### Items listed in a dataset
********************
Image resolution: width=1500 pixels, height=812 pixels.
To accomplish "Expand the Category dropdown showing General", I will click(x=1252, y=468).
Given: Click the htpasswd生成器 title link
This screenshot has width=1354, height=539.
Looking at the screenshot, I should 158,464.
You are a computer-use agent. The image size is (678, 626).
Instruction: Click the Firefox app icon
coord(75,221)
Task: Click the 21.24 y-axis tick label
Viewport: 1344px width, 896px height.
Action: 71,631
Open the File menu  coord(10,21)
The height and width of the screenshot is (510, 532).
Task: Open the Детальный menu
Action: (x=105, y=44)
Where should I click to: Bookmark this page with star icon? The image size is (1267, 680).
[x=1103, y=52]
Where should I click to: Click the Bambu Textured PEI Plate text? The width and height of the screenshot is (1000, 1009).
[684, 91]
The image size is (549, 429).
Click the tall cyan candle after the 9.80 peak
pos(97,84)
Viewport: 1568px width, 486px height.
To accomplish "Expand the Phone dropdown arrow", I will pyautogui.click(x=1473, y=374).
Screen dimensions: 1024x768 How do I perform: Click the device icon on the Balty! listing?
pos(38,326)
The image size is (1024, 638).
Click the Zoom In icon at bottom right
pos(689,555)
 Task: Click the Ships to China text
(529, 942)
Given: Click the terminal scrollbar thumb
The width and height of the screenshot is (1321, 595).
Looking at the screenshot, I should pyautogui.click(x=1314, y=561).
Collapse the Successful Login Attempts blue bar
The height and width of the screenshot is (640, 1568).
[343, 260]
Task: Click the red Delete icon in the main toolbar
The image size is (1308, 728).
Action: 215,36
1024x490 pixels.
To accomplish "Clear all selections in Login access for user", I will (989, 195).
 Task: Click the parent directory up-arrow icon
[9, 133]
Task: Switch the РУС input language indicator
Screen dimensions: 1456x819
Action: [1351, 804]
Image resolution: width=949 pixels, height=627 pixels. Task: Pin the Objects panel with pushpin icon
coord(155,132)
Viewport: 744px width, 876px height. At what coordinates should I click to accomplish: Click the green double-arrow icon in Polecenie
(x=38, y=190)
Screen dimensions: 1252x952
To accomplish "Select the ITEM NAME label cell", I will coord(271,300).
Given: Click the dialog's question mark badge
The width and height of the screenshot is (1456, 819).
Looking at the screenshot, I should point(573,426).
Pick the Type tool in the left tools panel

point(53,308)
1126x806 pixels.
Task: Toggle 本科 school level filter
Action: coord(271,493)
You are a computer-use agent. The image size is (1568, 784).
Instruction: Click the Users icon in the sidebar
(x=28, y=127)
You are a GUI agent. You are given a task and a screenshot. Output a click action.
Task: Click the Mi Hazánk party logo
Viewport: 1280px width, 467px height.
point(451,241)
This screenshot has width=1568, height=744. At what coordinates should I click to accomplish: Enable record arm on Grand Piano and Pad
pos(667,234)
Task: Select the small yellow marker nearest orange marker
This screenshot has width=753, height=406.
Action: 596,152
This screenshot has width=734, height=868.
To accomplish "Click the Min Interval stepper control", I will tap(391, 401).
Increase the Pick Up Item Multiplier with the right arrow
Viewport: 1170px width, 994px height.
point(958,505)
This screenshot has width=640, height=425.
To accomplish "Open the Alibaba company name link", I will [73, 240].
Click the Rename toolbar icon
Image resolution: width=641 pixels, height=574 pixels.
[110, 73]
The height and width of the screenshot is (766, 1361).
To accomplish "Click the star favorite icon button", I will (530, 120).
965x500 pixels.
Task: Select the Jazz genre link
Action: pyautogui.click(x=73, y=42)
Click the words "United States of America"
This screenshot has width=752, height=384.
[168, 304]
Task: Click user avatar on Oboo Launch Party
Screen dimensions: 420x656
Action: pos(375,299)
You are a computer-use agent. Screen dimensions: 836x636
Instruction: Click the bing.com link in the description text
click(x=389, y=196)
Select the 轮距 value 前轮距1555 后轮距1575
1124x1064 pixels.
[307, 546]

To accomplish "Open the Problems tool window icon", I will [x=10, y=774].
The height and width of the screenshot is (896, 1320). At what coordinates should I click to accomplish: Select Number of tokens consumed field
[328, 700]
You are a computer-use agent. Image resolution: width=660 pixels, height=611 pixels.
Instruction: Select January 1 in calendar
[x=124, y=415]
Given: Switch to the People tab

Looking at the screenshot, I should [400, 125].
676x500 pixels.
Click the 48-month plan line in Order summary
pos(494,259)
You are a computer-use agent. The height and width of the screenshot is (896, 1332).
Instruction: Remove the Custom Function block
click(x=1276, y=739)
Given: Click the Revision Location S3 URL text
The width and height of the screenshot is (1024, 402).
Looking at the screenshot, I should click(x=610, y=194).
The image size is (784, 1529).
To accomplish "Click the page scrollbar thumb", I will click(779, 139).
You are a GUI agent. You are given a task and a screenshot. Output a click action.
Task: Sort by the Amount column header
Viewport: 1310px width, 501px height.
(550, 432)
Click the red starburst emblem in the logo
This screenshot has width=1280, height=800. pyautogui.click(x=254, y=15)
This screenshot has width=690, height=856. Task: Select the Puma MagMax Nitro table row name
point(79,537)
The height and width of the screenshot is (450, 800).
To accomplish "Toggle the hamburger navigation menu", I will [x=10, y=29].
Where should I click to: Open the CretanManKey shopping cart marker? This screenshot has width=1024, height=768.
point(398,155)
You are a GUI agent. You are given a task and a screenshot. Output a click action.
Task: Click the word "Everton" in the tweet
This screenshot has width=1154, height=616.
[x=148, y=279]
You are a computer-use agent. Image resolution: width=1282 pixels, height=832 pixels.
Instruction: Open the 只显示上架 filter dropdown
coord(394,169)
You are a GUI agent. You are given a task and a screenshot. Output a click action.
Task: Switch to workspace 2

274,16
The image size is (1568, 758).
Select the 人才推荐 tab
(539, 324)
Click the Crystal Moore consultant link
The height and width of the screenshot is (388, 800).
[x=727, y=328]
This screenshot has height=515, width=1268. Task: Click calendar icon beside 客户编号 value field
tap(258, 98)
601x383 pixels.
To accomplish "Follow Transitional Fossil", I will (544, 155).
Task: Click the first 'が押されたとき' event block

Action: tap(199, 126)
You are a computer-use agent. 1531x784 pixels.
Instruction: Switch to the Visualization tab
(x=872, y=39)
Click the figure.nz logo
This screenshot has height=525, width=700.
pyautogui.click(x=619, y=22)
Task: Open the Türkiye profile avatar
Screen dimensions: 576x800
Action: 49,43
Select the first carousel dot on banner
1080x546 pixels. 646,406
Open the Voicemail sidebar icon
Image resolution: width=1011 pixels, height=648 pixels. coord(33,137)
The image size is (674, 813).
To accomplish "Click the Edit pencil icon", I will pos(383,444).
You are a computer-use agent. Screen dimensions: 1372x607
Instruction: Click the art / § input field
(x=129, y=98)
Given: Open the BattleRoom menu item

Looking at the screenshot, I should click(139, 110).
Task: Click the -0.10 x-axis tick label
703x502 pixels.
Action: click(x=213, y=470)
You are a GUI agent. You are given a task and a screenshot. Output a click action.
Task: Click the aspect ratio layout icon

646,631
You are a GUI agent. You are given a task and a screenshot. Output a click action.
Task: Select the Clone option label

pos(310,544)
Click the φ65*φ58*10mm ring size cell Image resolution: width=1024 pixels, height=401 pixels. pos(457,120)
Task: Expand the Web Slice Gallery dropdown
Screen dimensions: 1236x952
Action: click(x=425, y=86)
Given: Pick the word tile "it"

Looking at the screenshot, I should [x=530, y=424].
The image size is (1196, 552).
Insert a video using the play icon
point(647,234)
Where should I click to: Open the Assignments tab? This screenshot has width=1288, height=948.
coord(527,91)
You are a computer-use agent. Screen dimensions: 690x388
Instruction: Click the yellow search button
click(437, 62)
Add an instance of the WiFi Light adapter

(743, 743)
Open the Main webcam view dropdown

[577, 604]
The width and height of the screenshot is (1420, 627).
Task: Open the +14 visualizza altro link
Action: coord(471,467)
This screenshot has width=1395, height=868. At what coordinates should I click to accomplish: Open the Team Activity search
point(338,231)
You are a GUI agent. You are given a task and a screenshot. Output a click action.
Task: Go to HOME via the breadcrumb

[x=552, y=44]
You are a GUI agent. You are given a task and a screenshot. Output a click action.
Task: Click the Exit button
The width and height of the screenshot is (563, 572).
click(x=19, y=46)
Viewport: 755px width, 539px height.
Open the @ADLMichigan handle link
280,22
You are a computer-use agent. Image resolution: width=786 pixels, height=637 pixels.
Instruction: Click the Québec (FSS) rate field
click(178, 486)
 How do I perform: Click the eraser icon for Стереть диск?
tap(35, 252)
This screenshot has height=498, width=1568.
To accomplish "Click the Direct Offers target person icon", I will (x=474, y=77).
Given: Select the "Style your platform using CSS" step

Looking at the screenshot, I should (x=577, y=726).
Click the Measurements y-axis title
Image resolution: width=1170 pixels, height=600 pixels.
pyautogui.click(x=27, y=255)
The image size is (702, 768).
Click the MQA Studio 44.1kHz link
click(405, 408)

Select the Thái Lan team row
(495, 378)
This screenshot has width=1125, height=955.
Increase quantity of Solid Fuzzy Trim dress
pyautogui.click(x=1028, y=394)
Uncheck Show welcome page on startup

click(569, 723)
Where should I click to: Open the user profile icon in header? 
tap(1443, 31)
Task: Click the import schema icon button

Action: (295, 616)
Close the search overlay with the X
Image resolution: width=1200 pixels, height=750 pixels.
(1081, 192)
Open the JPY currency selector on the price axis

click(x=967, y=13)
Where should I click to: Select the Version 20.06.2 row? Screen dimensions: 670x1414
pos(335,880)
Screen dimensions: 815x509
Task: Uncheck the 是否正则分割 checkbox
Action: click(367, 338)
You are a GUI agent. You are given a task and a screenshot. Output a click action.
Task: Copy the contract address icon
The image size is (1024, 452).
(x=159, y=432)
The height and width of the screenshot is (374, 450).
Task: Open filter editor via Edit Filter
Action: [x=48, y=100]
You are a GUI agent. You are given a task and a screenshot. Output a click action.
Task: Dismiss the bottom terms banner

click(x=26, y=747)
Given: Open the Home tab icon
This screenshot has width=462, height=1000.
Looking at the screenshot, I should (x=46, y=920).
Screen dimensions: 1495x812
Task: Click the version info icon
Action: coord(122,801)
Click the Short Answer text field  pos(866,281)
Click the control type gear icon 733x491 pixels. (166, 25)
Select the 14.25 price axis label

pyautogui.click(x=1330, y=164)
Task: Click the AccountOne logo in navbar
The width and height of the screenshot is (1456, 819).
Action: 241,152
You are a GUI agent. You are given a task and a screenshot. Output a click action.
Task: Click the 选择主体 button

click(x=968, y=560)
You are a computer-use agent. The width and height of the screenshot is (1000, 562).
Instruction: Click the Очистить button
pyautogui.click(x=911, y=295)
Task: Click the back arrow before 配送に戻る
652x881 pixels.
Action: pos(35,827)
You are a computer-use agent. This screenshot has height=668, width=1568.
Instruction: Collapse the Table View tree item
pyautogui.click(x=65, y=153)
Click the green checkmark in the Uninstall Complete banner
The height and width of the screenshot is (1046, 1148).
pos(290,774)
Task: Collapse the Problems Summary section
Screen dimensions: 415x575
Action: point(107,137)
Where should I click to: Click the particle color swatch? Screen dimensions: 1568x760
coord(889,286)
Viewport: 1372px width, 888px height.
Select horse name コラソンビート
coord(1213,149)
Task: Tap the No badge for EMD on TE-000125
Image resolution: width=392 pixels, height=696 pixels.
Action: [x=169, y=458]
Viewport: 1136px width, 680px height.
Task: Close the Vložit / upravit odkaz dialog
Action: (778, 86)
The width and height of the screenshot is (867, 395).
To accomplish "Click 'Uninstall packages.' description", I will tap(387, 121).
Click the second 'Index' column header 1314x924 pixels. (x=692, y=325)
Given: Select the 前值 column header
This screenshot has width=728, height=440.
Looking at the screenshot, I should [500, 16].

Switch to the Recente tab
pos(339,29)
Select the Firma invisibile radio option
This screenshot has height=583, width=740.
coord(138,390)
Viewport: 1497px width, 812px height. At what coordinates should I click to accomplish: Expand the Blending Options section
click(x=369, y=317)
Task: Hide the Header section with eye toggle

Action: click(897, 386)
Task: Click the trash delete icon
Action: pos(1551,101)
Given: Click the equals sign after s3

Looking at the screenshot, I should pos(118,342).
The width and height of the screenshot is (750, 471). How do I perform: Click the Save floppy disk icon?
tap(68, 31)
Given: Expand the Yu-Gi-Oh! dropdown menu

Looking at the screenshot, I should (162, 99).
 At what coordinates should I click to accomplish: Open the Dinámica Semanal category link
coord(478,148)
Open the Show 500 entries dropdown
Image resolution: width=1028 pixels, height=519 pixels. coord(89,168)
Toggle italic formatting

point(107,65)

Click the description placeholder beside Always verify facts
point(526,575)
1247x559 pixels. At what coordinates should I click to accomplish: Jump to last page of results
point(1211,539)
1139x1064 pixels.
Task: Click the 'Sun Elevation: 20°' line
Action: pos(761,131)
********************
### Directions
Revise the items from the line containing "Viewport: 1568px width, 486px height." through the line containing "(x=38, y=190)", inclusive, so that "Zoom In" becomes "Zoom Out" and nothing else changes.

### The reply
Viewport: 1568px width, 486px height.
To accomplish "Expand the Phone dropdown arrow", I will pyautogui.click(x=1473, y=374).
Screen dimensions: 1024x768 How do I perform: Click the device icon on the Balty! listing?
pos(38,326)
The image size is (1024, 638).
Click the Zoom Out icon at bottom right
pos(689,555)
 Task: Click the Ships to China text
(529, 942)
Given: Click the terminal scrollbar thumb
The width and height of the screenshot is (1321, 595).
Looking at the screenshot, I should pyautogui.click(x=1314, y=561).
Collapse the Successful Login Attempts blue bar
The height and width of the screenshot is (640, 1568).
[343, 260]
Task: Click the red Delete icon in the main toolbar
The image size is (1308, 728).
Action: 215,36
1024x490 pixels.
To accomplish "Clear all selections in Login access for user", I will (989, 195).
 Task: Click the parent directory up-arrow icon
[9, 133]
Task: Switch the РУС input language indicator
Screen dimensions: 1456x819
Action: [1351, 804]
Image resolution: width=949 pixels, height=627 pixels. Task: Pin the Objects panel with pushpin icon
coord(155,132)
Viewport: 744px width, 876px height. At what coordinates should I click to accomplish: Click the green double-arrow icon in Polecenie
(x=38, y=190)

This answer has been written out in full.